*YOUR ASSIGNMENT*: Only the lines holding "blue" are wanted here; copy each from the listing.

================================

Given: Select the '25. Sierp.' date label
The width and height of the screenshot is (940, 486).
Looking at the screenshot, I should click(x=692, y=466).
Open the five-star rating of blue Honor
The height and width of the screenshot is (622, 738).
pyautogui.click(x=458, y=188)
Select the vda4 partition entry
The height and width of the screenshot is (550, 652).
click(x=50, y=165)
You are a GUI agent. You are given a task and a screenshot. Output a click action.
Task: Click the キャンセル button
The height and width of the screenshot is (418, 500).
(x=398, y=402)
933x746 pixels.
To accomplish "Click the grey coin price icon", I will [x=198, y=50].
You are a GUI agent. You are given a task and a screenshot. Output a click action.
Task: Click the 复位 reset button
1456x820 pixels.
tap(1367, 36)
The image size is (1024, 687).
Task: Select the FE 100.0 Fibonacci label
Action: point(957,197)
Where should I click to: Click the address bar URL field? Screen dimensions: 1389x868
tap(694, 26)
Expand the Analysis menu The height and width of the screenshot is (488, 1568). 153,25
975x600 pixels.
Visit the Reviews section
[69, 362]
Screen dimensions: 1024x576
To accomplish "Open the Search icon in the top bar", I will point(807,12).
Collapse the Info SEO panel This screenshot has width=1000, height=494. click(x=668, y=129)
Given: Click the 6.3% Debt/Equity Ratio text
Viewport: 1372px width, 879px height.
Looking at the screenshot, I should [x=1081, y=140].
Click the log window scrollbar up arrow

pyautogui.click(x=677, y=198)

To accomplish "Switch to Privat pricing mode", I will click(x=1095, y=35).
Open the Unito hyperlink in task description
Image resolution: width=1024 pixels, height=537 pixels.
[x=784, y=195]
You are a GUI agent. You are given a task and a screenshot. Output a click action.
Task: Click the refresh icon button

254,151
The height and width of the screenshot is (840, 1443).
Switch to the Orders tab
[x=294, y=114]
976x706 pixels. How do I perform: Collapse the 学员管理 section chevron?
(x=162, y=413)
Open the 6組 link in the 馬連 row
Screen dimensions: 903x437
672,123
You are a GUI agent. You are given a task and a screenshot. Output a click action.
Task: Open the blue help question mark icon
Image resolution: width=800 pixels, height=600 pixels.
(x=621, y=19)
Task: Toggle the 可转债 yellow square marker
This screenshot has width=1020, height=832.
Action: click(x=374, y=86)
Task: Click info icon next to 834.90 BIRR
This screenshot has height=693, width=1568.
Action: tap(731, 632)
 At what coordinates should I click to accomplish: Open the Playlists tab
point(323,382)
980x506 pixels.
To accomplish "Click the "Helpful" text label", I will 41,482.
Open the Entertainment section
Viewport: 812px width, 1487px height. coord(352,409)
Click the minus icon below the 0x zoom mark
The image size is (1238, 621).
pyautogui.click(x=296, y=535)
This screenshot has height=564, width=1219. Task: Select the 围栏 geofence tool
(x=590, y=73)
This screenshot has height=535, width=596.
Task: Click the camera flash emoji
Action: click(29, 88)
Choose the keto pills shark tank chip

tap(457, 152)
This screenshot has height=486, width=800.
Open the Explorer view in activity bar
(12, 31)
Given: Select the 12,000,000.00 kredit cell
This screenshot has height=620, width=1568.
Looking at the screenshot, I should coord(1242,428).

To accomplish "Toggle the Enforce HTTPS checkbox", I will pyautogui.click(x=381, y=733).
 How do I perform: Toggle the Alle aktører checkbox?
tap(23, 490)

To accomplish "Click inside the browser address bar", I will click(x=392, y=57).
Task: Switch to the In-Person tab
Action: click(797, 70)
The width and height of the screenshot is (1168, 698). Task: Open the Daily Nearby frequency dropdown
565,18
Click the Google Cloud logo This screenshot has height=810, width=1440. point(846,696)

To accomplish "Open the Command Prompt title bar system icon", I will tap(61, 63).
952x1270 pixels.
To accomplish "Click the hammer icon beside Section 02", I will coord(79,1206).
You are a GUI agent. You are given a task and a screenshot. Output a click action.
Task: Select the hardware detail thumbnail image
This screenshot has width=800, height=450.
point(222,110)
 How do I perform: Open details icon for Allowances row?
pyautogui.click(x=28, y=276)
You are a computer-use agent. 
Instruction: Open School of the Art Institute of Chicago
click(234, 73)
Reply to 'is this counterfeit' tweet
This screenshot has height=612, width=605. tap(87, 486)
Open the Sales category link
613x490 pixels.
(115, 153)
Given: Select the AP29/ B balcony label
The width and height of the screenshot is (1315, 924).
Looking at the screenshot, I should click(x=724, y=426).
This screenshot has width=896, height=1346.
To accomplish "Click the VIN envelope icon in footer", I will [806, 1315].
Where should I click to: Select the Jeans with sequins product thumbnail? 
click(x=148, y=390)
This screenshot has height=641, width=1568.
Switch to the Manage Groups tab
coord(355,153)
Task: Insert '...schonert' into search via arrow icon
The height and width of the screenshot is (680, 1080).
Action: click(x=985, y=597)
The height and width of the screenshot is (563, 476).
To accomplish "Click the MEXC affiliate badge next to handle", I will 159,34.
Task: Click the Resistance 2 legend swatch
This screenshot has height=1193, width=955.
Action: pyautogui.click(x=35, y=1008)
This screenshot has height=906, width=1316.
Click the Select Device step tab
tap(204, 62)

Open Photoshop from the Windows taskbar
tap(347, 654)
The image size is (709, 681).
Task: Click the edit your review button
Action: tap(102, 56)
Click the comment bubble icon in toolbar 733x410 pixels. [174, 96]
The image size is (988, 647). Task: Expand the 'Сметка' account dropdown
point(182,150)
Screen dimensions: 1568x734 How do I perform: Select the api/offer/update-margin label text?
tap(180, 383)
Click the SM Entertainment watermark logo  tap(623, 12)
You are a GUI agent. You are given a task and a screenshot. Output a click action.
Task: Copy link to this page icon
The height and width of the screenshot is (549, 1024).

================================

*WRITTEN SOLUTION*:
Open the five-star rating of blue Honor
Task: Open the blue help question mark icon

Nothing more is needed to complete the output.